Ms. Pomice’s may be the deepest kiss-up, but given its sheer relentlessness and its unspoken but boring leftie tendentiousness (the latter attitude is shot through the magazine), it is hardly the most subtle. That honor goes instead to Jack Hitt, author of the cover story on Bill Gates. Brilliantly, Hitt has chosen not to kiss up to Gates, at least not egregiously. In fact, the article (uncharacteristically for the magazine) is actually written with a certain attitude. What Hitt has apparently realized is that there is little utility for him in kissing up to Gates, since persons of far loftier station than he kiss up to Gates all the time.
To whom, then, should Hitt kiss up? Well, he is a contributing editor of Harper’s, a magazine edited by rich-guy intellectual Lewis H. Lapham. Now, it so happens that the visual scheme illustrating “Ready When You Are, Mr. Gates” is a series of collage-like images, each of which includes a quotation on the subject of having and giving a fortune. There are five in all. They come from Andrew Carnegie (“He who dies thus rich dies disgraced”), Julius Rosenwald, Percy Ross, Seneca, and Lewis H. Lapham. Now, that is a quality kiss-up, practically invisible to anyone but the kissed-up-to.
As to what it all adds up to, The American Benefactor has much the same effect on this unauthorized middle-class reader that the magazine Seventeen has on 13-year-old girls. It creates and sustains a fantasy to which to aspire. Ah, to be tippling with Lucky, after a week at Sir Harold’s villa in Toscana. But the decisions to make! A family foundation? A charitable remainder trust? Possibly too conventional. Off to class in Burkina Faso with the Rockefeller Foundation.
In this respect, I think I am the perfect audience for The American Benefactor just as Manhattan Inc. was a magazine not for the nouveau riche but about them, and just as New York once set the style standard for a generation of arriviste yuppies. (Some of us have been grinding our own coffee beans since long before Starbucks, babe.) As to what the rich will make of it, I can’t imagine. But my suspicion is not much. People with real money don’t need to read about people with real money. They get to live it. The term for a 17-year-old reading Seventeen is “pathetic.” She should have moved on to Cosmo by then.

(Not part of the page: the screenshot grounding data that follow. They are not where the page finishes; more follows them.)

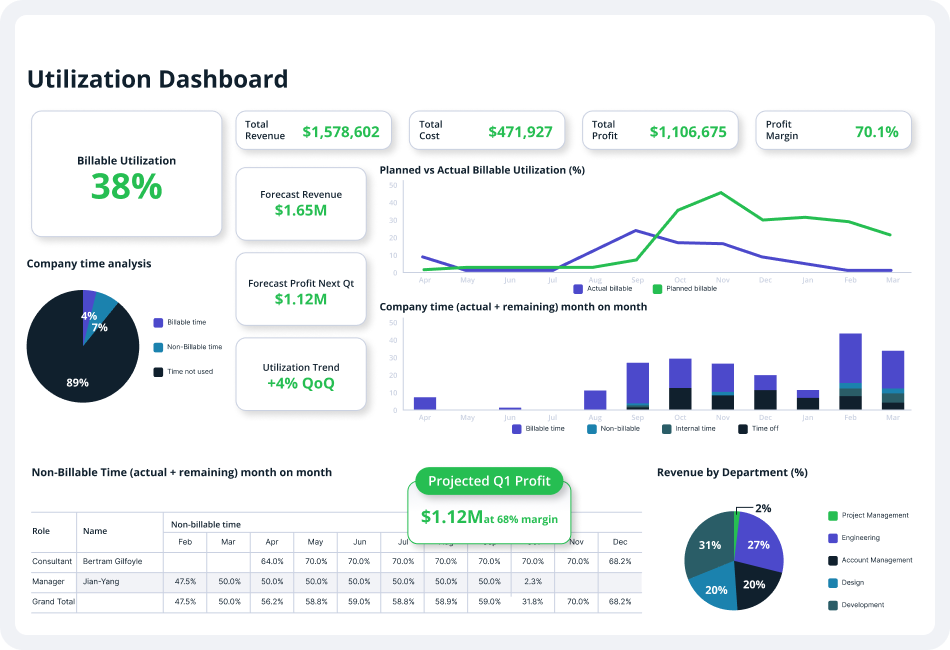Click the Account Management legend icon

(x=833, y=560)
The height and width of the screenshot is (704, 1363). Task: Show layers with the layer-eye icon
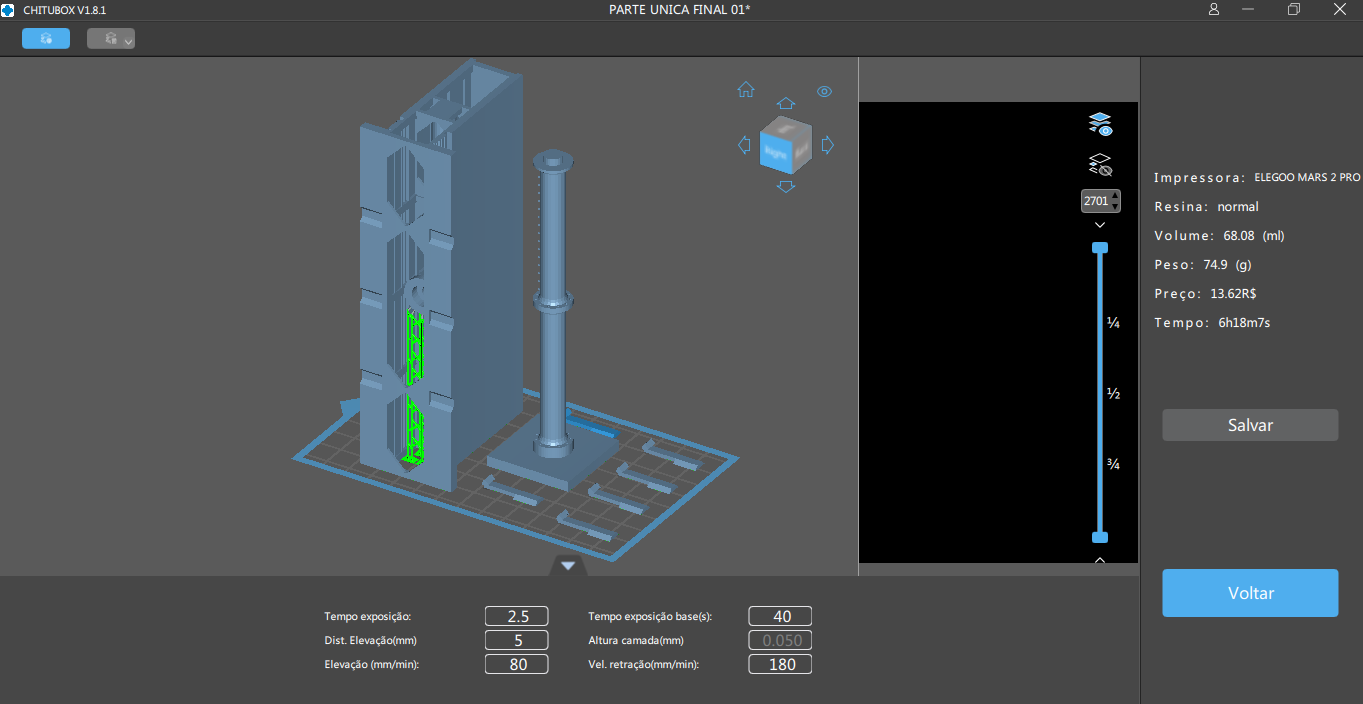(x=1100, y=124)
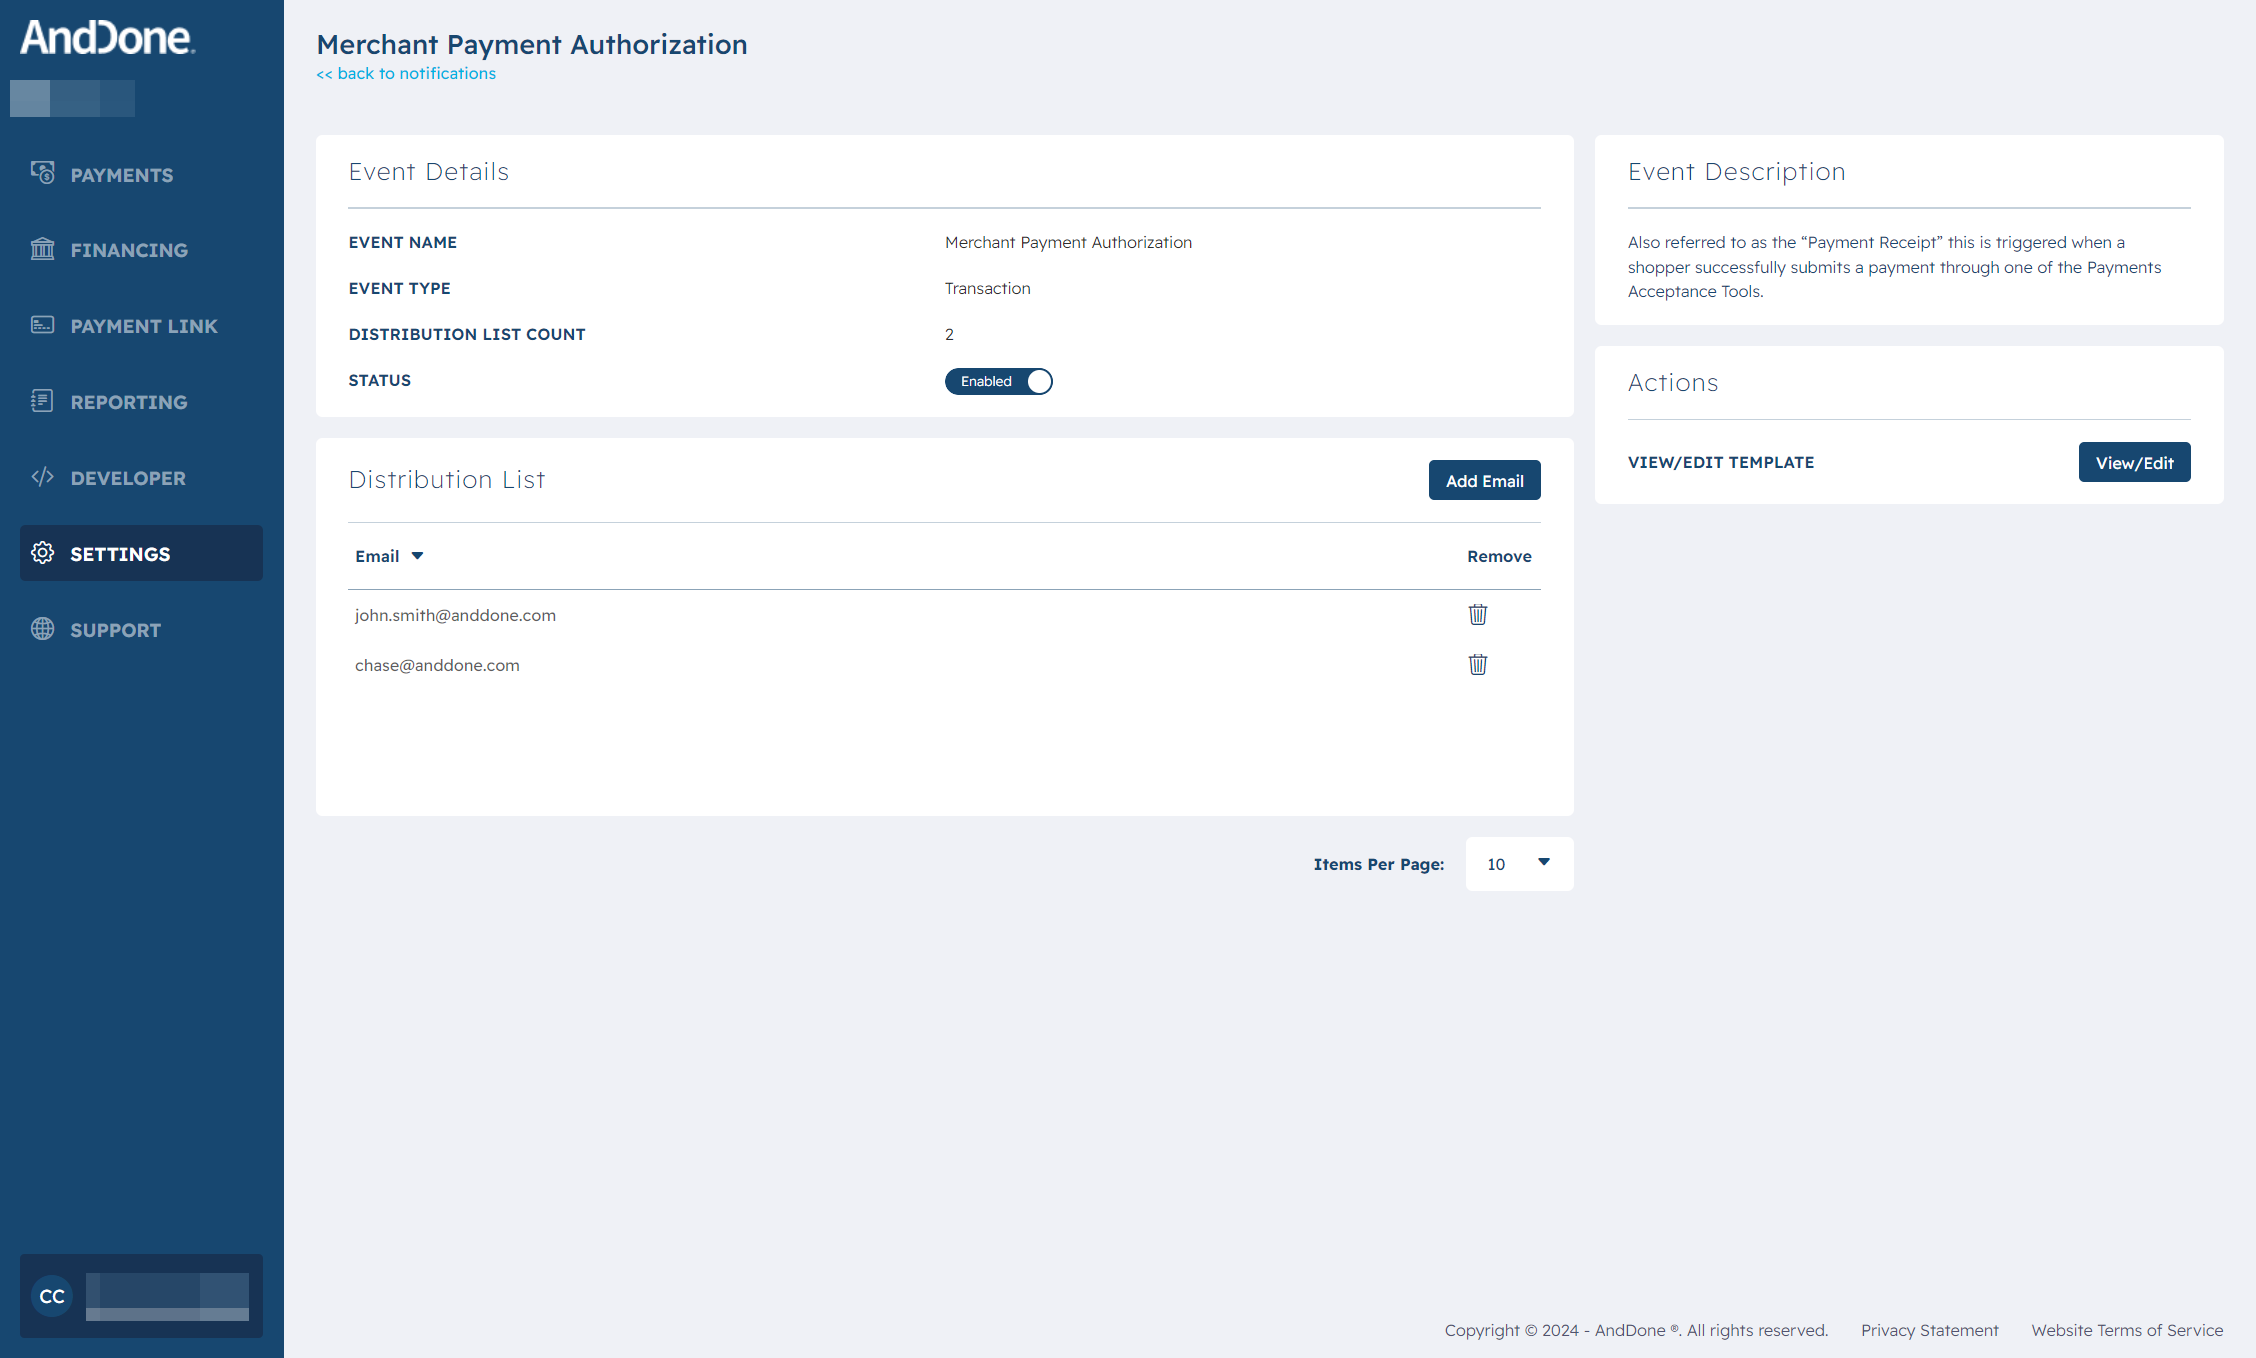Screen dimensions: 2256x1358
Task: Click the Settings navigation icon
Action: coord(44,553)
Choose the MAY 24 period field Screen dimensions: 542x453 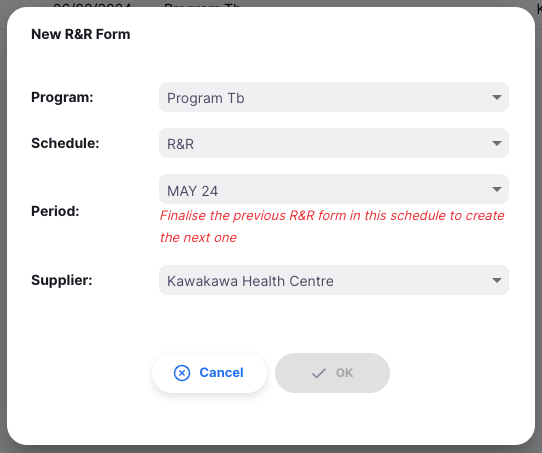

This may turn out to be a serious problem for The American Benefactor’ ‘s marketing plans. Imagine the effect on advertising if it turns out the magazine’s only real readers are The American Benefactors ‘ help. Another potential pratfall is that the participating charities themselves — which would, of course, never sell a mailing list with the names of their thousand biggest donors — may one day realize that rather than paying The American Benefactor for subscriptions, The American Benefactor ought to be paying them for providing its demographically perfect subscribers.
There is one other odd thing about The American Benefactor, and it is this: Its determined focus on the giver leaves the magazine all but speechless on the need for (ahem) the gift. This seems to be a matter of deliberate editorial policy. You won’t be reading about any worthy charities here, except to the trivial extent necessary to illustrate the virtue of those who give money to them. That means — and I imagine the reaction will extend well above my income and asset level — The American Benefactor doesn’t leave you wanting to write a check. It does encourage you to aspire to or fantasize about being the sort who has written checks, but that is rather different. Since all we are required to do is admire those who act charitably, we are off the hook for being charitable ourselves.